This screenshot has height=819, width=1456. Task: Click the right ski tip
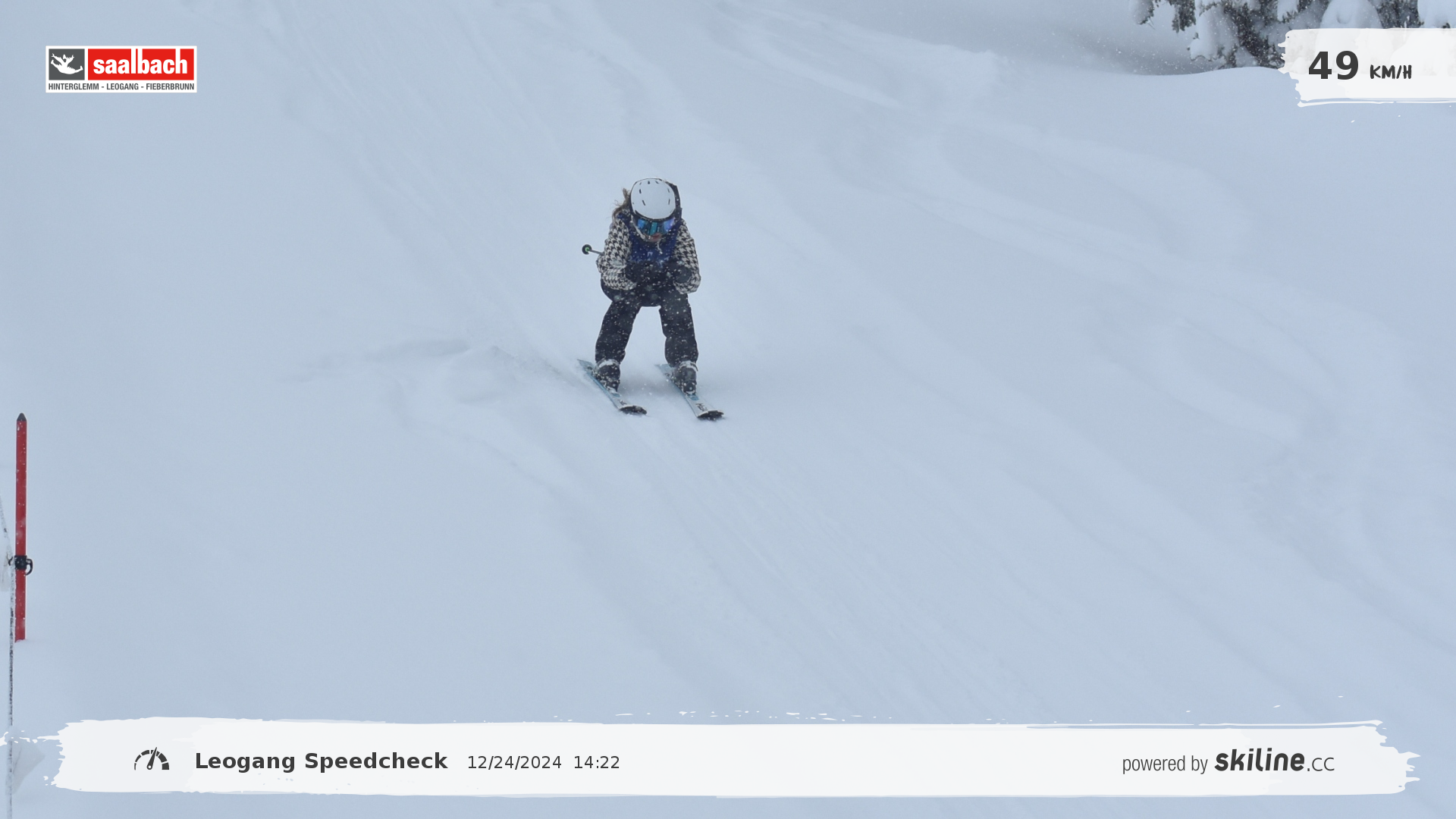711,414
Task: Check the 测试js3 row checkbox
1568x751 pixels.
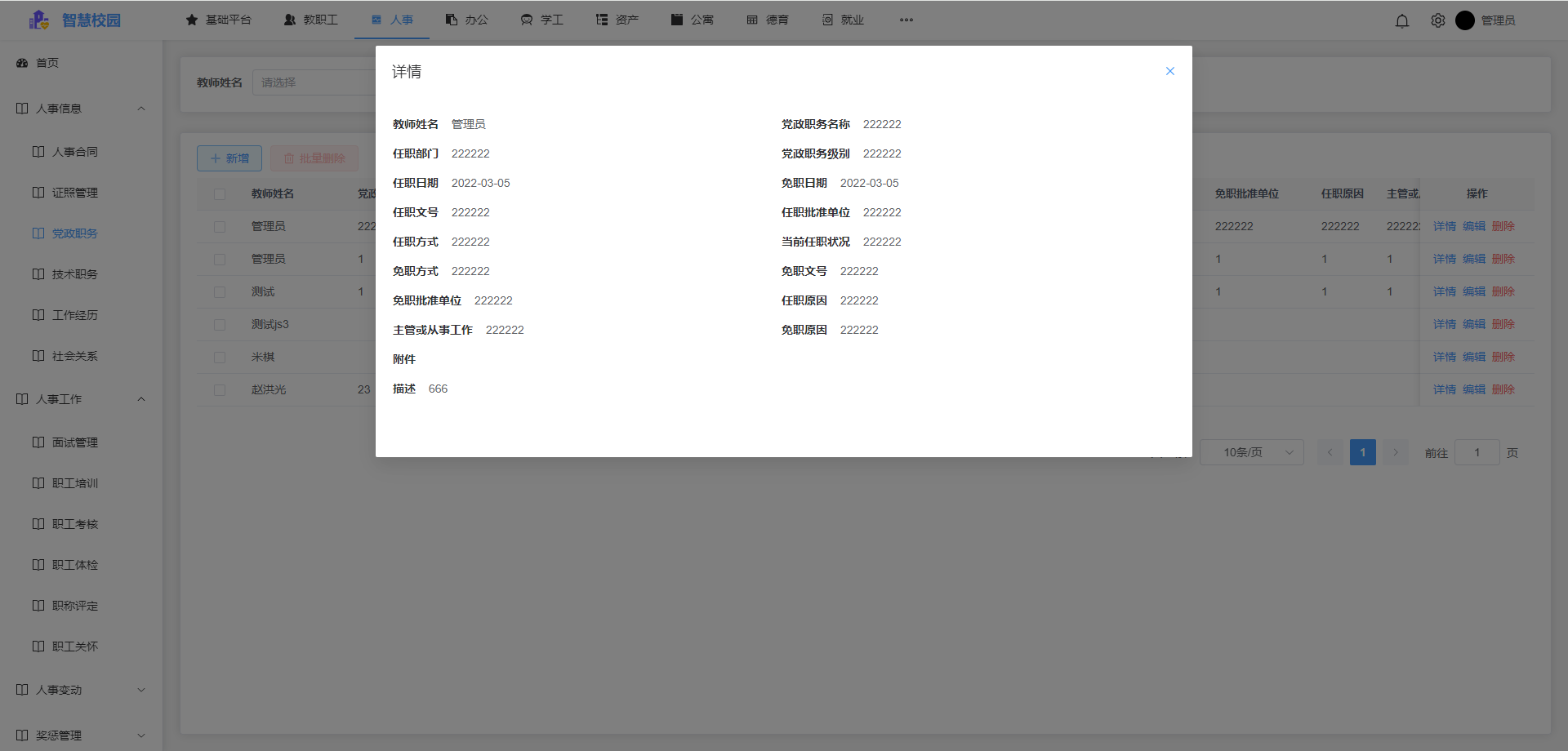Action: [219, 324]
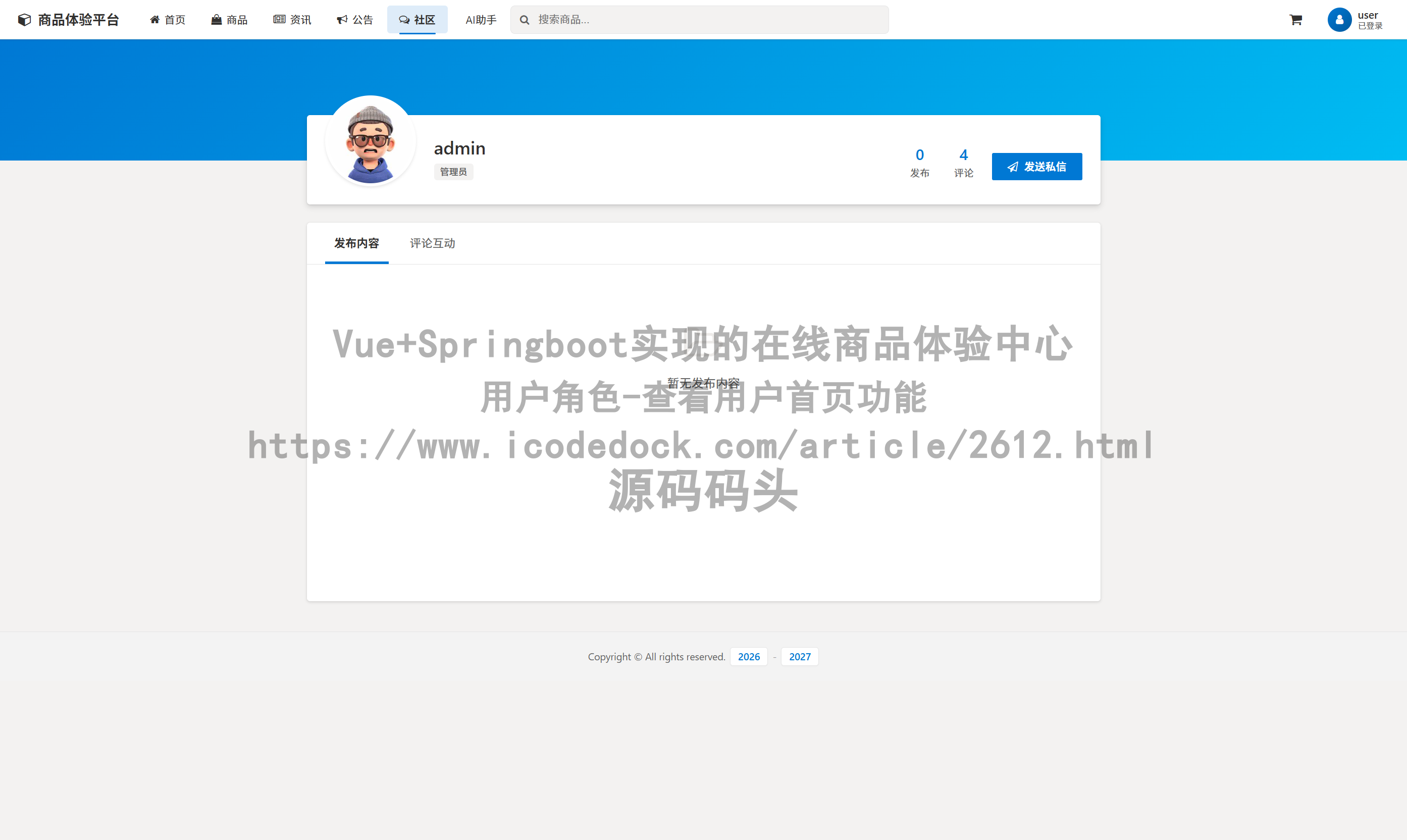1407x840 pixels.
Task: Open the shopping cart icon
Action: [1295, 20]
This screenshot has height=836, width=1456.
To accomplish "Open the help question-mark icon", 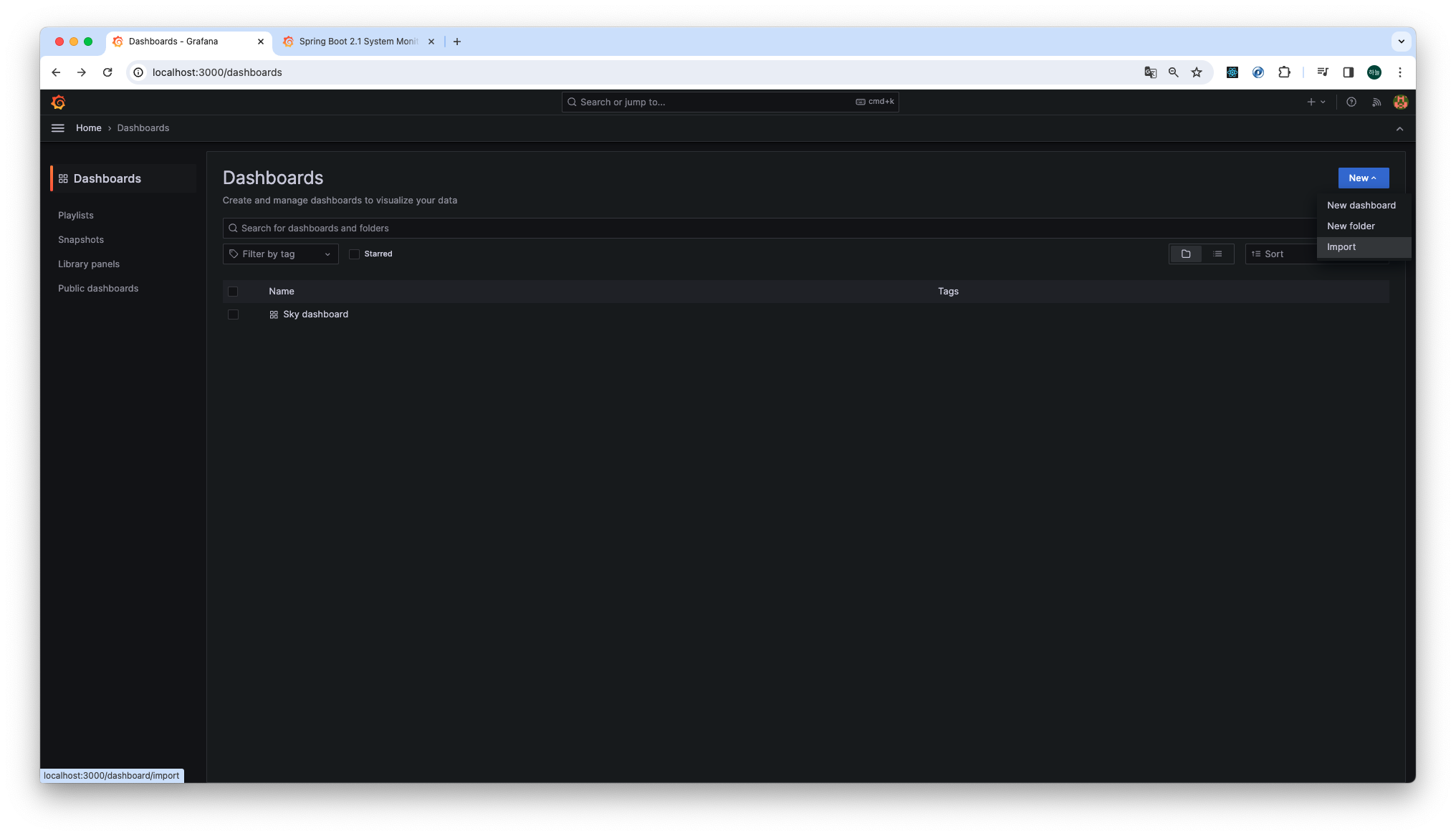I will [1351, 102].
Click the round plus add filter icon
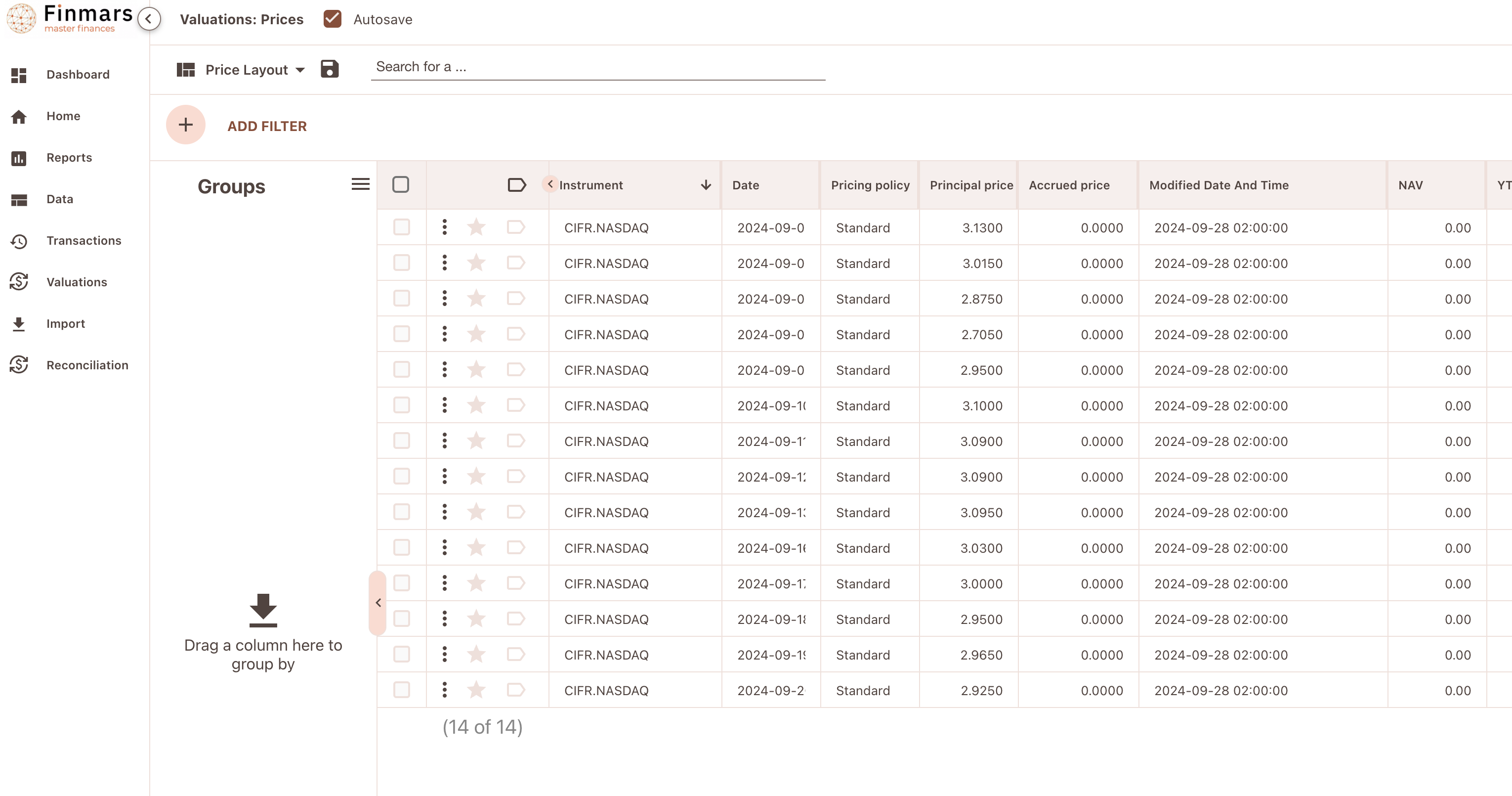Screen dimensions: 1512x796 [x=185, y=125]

*-*-*

> Task item
Please give back an exact copy of the entries above from their first line through the line containing "This screenshot has height=836, width=1456.", leaving the pictures aside.

> Result of the task
This screenshot has height=819, width=1456. Task: Click the right ski tip
711,414
Task: Check the 测试js3 row checkbox
1568x751 pixels.
Action: [219, 324]
1407x840 pixels.
Task: Open the shopping cart icon
Action: [1295, 20]
This screenshot has height=836, width=1456.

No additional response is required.